- [Tasks to complete]:
1. In the passage on textless speech systems, shorten the paragraph that begins "Expressivity Transfer:" or turn it into a list, keeping its main facts.
2. Pick up the passage on textless speech systems after its final sentence and write what comes next.

- [Passage shown]:
----------------

Task Interference: Simultaneous inclusion of CM and CL objectives induces destructive interference during multi-task training; learnable prompt vectors reliably disentangle these tasks, enabling co-training (Zhang et al., 21 May 2025).
Acoustic Detail vs. Semantic Robustness: Flow-SLM improves acoustic quality and prosody but still lags large text-based models in abstract semantic modeling; predicting multiple future semantic tokens ( $k=4$ ) is essential for preserving linguistic structure (Chou et al., 12 Aug 2025).

5. Advances in Expressivity, Robustness, and Multilinguality

Recent work addresses critical limitations of prior textless systems:

Expressivity Transfer: Augmenting S2ST with language-agnostic emotion embeddings and explicit prosody (pitch, duration) control yields improved MOS and MUSHRA scores, outperforming TTS baselines in expressivity while maintaining BLEU (Duret et al., 2023).
Speaker and Style Preservation: Multi-task decoders (e.g., MSLM) couple preservation of speaker style (measured by WavLM embedding similarity, ≈0.40) with high translation BLEU (e.g., 24.78 in Es→En) in monolithic models (Peng et al., 2024).

----------------

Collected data
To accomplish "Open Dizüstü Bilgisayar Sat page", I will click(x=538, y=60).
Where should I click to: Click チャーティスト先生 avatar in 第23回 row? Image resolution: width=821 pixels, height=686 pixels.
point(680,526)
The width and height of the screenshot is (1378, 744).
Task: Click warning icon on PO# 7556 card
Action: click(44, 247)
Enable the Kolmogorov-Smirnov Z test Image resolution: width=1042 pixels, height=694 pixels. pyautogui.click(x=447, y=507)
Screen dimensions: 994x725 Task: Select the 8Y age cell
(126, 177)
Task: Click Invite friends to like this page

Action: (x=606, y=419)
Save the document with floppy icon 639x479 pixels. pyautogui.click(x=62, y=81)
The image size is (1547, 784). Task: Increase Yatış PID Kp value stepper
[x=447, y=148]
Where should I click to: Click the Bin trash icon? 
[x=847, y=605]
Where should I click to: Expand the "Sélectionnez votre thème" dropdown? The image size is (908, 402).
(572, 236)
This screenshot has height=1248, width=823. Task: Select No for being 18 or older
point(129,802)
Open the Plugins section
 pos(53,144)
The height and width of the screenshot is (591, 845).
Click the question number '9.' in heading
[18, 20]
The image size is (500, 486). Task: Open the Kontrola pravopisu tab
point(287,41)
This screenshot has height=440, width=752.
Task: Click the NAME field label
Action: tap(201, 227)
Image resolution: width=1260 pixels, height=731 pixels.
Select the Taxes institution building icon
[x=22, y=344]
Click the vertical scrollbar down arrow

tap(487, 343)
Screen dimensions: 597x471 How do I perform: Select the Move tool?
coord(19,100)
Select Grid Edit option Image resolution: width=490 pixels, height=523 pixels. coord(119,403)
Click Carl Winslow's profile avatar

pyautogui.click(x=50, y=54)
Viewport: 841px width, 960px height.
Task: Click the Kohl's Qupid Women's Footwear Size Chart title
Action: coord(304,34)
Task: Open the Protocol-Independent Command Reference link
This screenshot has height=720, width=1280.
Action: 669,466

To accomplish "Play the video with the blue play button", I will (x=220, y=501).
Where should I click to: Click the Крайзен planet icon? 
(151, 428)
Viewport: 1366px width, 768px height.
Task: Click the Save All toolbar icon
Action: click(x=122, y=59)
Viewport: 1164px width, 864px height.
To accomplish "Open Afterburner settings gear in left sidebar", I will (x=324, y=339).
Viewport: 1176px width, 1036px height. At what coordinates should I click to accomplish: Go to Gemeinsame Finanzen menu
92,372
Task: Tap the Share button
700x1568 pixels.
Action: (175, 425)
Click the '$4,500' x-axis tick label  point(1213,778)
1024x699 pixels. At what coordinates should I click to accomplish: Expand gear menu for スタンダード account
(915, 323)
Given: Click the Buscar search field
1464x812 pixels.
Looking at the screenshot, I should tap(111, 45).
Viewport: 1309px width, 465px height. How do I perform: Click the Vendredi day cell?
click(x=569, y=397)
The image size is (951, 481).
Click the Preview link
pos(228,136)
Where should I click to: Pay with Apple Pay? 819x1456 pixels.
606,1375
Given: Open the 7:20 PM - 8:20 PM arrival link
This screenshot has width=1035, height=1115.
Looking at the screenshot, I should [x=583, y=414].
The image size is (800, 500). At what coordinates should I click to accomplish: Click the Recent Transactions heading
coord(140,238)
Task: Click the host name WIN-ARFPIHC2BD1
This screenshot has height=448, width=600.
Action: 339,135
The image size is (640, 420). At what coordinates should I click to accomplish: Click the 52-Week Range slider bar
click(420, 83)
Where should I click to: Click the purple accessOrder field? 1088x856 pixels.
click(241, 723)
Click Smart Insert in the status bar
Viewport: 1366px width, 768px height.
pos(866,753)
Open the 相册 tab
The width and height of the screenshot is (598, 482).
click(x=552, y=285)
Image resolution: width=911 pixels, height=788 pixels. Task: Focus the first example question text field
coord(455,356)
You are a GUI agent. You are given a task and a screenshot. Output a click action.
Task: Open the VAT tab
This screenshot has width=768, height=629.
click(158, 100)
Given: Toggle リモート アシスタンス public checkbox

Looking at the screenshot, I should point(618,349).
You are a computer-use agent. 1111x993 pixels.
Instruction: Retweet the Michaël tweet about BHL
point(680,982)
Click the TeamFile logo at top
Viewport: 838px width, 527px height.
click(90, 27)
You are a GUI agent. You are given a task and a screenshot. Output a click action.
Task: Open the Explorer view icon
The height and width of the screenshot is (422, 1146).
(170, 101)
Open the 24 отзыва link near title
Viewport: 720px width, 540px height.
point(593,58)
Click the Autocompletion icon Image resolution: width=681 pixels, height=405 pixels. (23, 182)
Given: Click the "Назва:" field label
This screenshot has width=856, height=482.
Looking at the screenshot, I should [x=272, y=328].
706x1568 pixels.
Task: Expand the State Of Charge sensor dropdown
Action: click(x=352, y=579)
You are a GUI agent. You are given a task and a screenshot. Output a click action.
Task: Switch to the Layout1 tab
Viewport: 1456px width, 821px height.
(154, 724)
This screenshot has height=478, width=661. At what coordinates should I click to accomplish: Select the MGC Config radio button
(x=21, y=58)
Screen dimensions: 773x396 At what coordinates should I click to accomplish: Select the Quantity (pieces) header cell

----------------

- [Answers by item number]:
1.
Expressivity Transfer (Duret et al., 2023):
- Adds language-agnostic emotion embeddings and explicit prosody control (pitch, duration) to S2ST
- Raises MOS and MUSHRA scores
- Beats TTS baselines on expressivity
- Keeps BLEU intact

2.
Scalability to Under-Resourced Languages: Work targeting 24 unwritten and low-resource languages demonstrates fully textless architectures—spectrogram, wavelet, scalogram, and unit models—augmented by Multiscale Audio-Semantic Transforms (MAST) and fractional diffusion, offering robustness under noise and domain shift (Tembine et al., 3 Jun 2025).
Few-Shot and In-Context Learning (ICL): Warmup schemes with prompt tuning equip small textless LMs with genuine ICL capacity, yielding 35–60% accuracy on unseen speech classification tasks—often matching SVMs trained on the same demonstrations (Hsu et al., 2023).

6. Toolkits, Evaluation Paradigms, and Future Directions

Modular Toolkits: textless-lib provides APIs for the entire pipeline—self-supervised encoding, quantization, vocoding, and downstream modeling—with support for arbitrary unit vocabularies and languages (Kharitonov et al., 2022).
Evaluation: Standard metrics include BLEU (for S2ST), MOS (for naturalness), ABX (for phonetic discriminability), Word/Phoneme Error Rate (for resynthesis), F1/Intent Accuracy (for SLU), and embedding-based similarity (for style) (Duret et al., 2024, Wu et al., 2023, Peng et al., 2024).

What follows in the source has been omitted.